Thanks for the reply. My use case is not really special. We have
multiple products and each product emits traditional log messages in
different servers. I would like to stream those into HDFS. The logs are
generally in apache or log4j format.
So, I have many sources from where I want to stream the logs into HDFS.
I can have a channel/collector machine where I install flume. I guess,
my question is, do I need to install flume on the servers where the log
messages lie and do I need to install flume in HDFS namenode too?
On Wed, Feb 6, 2013 at 7:47 PM, Jeff Lord <[EMAIL PROTECTED]> wrote:
> It really is going to depend on your use case.
> Though it sounds that you may need to run an agent on each of the source
> Which source do you plan to use? It may also be the case that you can use
> the flume rpc client to write data directly from your application to the
> flume collector machine.
> On Wed, Feb 6, 2013 at 4:49 PM, Seshu V <[EMAIL PROTECTED]> wrote:
>> Hi All,
>> I have used Flume 0.9.3 a while back, it worked fine at that time.
>> Now, I am looking to use 'Flume NG', started reading documentation today.
>> In Flume 0.9.3, I installed flume agents on the servers wherever I had the
>> data source. And, I had a collector machine separately. My sink was
>> HDFS. I see that Flume NG is using Channel.

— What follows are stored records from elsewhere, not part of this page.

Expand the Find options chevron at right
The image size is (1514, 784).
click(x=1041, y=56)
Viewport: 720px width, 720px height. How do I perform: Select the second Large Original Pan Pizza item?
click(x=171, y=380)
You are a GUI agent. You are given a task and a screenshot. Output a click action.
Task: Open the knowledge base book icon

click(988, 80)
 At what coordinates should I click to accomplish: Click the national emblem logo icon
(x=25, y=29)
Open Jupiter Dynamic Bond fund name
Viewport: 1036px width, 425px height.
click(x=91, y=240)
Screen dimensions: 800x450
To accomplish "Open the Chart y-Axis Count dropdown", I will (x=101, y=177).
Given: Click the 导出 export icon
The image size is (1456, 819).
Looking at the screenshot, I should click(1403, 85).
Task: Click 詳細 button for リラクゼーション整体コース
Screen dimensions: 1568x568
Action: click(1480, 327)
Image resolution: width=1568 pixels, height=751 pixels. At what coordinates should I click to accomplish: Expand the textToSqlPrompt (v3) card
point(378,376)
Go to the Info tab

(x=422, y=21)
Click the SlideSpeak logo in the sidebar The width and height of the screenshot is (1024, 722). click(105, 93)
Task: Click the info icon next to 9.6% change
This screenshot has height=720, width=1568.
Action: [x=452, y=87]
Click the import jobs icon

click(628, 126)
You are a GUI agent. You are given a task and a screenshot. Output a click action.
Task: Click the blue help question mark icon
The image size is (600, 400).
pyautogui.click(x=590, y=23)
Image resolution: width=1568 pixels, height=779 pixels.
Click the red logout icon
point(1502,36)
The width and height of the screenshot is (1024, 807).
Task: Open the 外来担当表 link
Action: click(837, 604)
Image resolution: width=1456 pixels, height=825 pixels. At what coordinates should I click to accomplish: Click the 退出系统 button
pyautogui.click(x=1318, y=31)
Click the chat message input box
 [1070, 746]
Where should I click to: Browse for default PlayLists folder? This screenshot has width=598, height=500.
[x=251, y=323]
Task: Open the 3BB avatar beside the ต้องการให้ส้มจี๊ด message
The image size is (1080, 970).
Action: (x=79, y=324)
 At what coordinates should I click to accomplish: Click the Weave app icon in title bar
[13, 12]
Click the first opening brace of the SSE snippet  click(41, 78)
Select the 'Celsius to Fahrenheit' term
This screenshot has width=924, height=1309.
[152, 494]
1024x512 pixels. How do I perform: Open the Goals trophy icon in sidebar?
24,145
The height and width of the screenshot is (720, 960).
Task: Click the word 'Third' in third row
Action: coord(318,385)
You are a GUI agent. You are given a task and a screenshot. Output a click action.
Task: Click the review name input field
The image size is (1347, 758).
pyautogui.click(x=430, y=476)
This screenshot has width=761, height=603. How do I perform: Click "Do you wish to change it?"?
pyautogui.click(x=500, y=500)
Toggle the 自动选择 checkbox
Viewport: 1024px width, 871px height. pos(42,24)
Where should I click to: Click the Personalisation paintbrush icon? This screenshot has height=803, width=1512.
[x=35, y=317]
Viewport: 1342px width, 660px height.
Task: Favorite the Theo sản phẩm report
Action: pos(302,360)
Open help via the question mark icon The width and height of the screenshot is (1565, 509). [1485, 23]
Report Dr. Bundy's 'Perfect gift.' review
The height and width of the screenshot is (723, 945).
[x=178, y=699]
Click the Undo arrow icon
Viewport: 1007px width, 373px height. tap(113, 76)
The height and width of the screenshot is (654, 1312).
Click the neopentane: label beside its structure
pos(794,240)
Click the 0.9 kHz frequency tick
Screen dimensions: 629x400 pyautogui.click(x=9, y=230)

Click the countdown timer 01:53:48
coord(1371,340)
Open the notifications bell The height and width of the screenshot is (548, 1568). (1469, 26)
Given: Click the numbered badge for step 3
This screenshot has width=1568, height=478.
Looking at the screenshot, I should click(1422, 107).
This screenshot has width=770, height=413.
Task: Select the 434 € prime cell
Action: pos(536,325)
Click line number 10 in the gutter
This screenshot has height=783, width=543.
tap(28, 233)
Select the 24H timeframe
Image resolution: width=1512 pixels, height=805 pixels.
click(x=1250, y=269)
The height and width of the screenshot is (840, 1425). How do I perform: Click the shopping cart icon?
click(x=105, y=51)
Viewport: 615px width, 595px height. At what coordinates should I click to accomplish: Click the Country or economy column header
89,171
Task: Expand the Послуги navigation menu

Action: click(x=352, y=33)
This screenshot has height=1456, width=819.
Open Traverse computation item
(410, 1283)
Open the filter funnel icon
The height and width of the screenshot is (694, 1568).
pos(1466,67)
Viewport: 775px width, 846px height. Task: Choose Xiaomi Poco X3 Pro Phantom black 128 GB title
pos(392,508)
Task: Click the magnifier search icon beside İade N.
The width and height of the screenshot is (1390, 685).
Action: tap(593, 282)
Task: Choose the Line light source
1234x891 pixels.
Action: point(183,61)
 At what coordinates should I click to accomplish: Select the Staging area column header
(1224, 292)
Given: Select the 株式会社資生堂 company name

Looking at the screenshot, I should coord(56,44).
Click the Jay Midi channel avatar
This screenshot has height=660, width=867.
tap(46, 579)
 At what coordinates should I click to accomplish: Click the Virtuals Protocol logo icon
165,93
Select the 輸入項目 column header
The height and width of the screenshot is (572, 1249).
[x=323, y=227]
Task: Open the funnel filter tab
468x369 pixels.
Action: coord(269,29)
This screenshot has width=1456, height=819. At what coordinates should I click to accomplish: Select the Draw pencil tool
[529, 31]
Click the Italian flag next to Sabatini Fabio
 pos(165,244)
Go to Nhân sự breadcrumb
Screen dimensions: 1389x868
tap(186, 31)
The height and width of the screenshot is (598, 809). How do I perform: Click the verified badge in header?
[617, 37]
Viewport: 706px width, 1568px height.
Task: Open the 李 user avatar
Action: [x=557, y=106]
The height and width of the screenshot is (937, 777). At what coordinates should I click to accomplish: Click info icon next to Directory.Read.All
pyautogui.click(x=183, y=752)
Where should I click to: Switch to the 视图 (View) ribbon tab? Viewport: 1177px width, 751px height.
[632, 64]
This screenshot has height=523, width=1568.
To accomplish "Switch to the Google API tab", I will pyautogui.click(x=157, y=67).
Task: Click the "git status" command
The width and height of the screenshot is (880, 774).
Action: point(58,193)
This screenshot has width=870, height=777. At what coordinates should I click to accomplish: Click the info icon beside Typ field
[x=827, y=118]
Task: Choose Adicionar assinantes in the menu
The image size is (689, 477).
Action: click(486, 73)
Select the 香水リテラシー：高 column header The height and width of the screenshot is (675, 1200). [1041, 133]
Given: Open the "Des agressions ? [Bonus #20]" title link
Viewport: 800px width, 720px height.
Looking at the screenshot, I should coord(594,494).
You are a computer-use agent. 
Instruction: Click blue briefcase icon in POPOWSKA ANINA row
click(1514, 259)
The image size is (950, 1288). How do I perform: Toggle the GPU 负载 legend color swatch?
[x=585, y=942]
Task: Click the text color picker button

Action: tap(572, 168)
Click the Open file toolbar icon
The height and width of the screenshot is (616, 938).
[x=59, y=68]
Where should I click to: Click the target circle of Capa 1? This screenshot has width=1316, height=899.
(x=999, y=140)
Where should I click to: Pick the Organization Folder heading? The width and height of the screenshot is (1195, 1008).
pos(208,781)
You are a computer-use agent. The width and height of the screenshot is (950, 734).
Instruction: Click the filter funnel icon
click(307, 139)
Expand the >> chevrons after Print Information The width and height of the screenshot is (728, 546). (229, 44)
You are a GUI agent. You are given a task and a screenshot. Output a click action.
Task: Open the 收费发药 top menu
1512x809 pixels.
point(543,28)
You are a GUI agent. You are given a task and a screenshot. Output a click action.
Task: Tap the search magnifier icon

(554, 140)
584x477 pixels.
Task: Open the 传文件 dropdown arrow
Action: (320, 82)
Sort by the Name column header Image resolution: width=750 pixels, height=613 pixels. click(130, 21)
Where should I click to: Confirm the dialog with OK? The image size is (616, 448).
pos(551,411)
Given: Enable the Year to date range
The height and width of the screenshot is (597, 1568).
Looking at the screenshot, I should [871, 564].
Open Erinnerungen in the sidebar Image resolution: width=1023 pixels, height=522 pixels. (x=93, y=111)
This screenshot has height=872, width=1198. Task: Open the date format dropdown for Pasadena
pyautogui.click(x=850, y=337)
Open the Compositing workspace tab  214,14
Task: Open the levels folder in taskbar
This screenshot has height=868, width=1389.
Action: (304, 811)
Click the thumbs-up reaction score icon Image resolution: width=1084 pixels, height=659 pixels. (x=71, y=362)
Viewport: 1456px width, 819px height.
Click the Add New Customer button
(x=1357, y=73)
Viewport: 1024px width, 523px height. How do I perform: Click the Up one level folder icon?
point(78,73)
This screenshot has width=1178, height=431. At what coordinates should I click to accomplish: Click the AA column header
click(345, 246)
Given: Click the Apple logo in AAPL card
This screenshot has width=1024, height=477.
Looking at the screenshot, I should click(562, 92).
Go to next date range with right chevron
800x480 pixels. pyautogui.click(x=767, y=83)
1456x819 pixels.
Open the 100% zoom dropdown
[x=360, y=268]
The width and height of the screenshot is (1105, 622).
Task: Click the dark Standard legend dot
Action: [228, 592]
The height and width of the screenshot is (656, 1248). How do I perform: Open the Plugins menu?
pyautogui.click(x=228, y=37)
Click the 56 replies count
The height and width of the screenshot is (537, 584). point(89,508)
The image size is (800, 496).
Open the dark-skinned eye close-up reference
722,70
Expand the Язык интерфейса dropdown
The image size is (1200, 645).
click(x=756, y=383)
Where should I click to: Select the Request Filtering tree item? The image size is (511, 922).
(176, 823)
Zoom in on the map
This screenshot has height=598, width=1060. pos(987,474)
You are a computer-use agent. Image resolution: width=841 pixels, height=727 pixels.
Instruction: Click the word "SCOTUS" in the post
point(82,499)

>> My question is that I have multiple source servers and my sink is
>> HDFS. I also have another machine for Channel (collector in old days).
>> Do I need to install flume NG in all the source machines and Channel
>> machine? Or can I install flume NG only on the Channel server and
>> (somehow) specify in the configuration to pull data from source machines
>> and specify the sink as HDFS?
>> Thanks in advance for your replies..
>> - Seshu